**WHAT IS NEEDED**.
The answer must be only the lines below from the one holding "407x306 pixels. Task: Select" down to the one holding "Click the FT app icon in title bar", ends included, printed exactly; please omit all pictures.

**DATASET RECORDS**.
►

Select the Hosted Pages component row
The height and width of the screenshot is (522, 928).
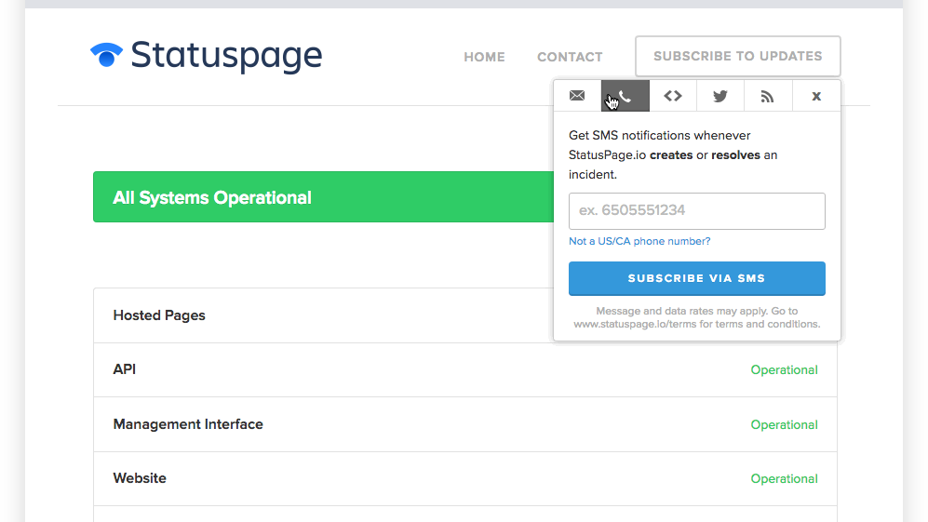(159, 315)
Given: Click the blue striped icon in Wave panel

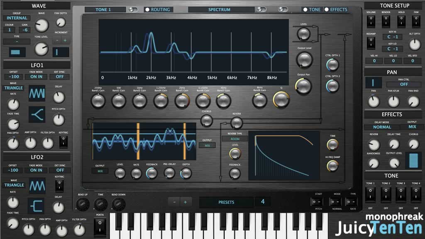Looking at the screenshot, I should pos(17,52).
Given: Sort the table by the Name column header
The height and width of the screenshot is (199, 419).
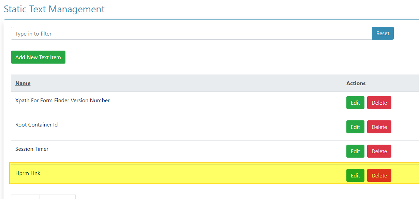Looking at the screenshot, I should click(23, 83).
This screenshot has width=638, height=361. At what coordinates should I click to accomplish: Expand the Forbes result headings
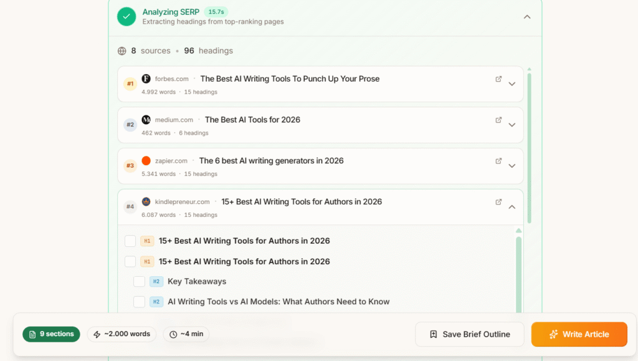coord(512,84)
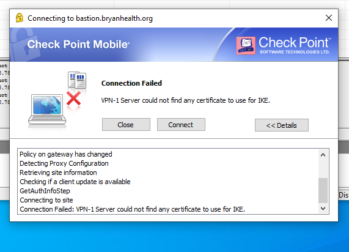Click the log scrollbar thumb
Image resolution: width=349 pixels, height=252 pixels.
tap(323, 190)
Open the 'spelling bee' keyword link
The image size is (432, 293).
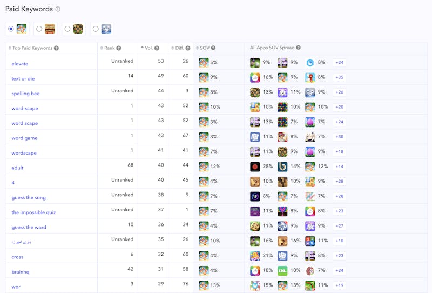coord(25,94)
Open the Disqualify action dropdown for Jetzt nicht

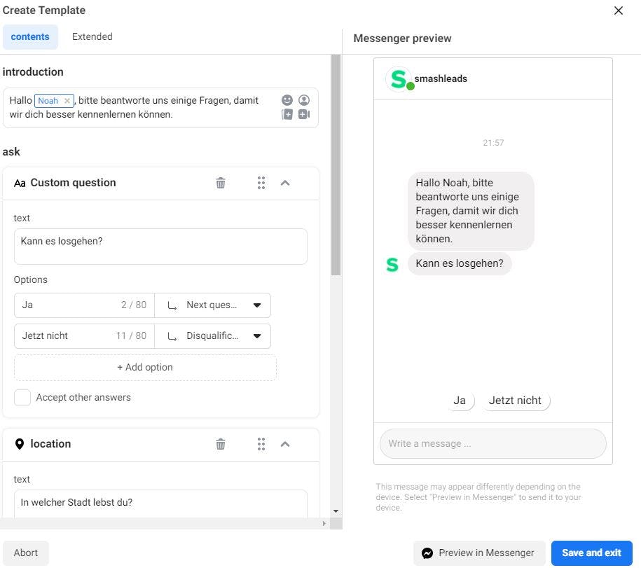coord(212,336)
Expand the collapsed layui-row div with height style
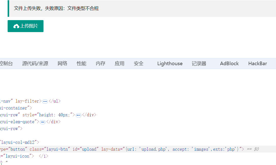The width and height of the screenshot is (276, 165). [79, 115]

◄
►

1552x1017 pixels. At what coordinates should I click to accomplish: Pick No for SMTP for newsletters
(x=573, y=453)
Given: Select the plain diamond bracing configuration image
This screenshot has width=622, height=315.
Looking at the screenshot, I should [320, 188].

◄
►

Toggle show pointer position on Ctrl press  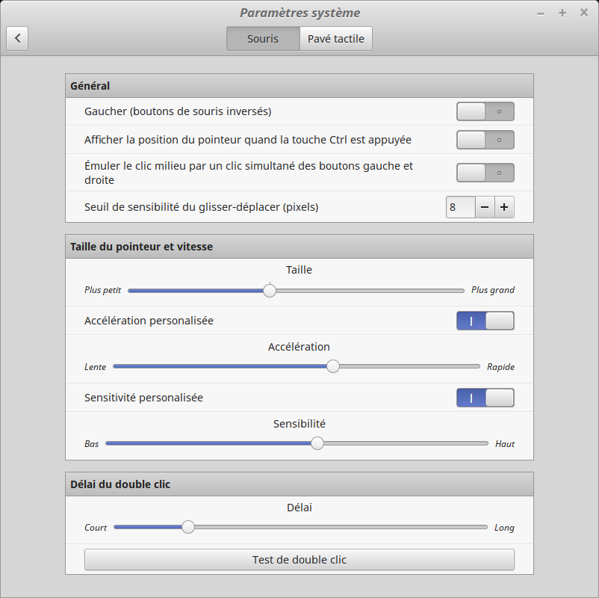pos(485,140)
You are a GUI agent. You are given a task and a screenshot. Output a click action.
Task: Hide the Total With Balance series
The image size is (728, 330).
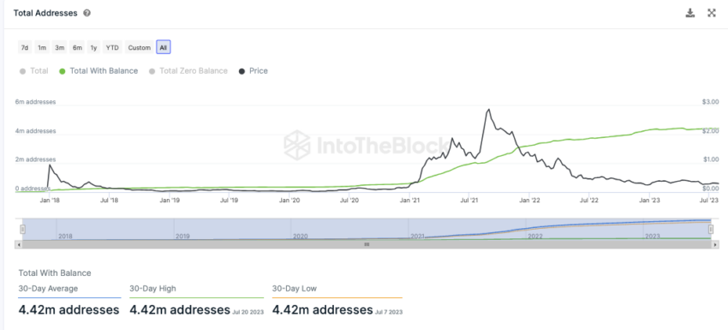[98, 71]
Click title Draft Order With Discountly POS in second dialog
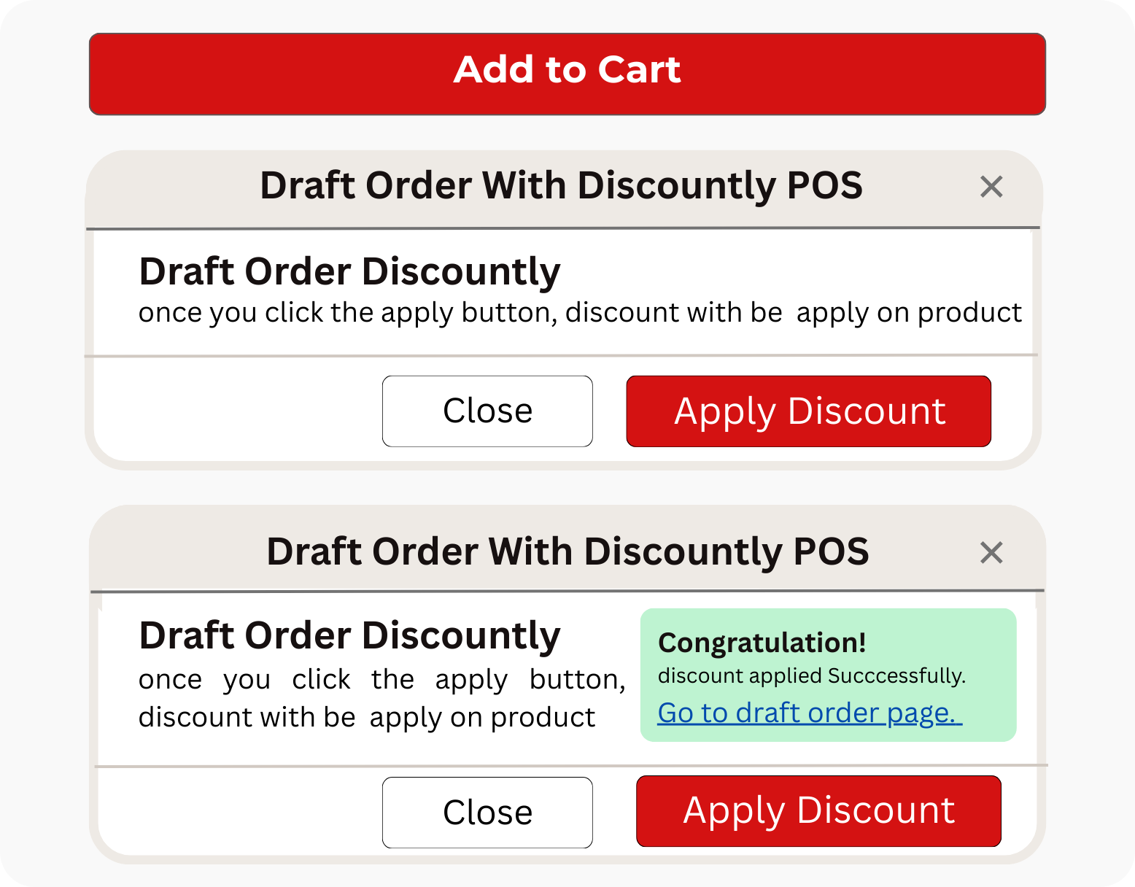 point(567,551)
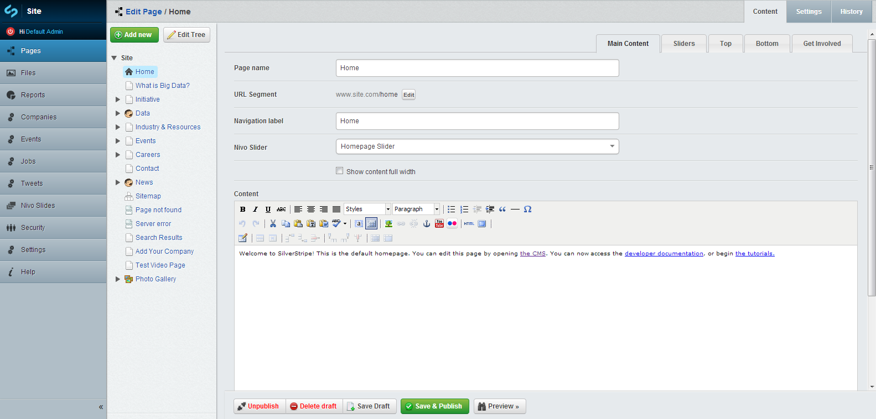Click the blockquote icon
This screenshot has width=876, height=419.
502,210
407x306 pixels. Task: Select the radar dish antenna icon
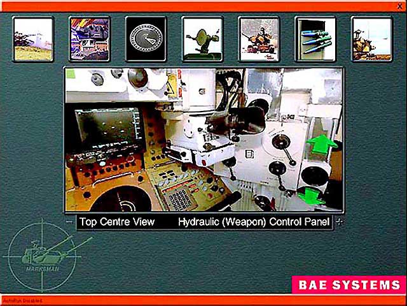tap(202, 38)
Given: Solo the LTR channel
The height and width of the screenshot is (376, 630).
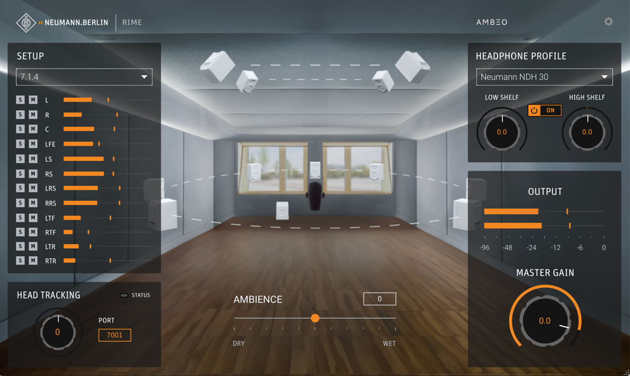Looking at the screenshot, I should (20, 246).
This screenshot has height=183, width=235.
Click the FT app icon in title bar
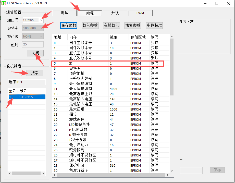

◄

**EXPECTED ANSWER**.
407x306 pixels. Task: Select the radar dish antenna icon
tap(202, 38)
Given: Solo the LTR channel
The height and width of the screenshot is (376, 630).
Looking at the screenshot, I should (20, 246).
This screenshot has height=183, width=235.
Click the FT app icon in title bar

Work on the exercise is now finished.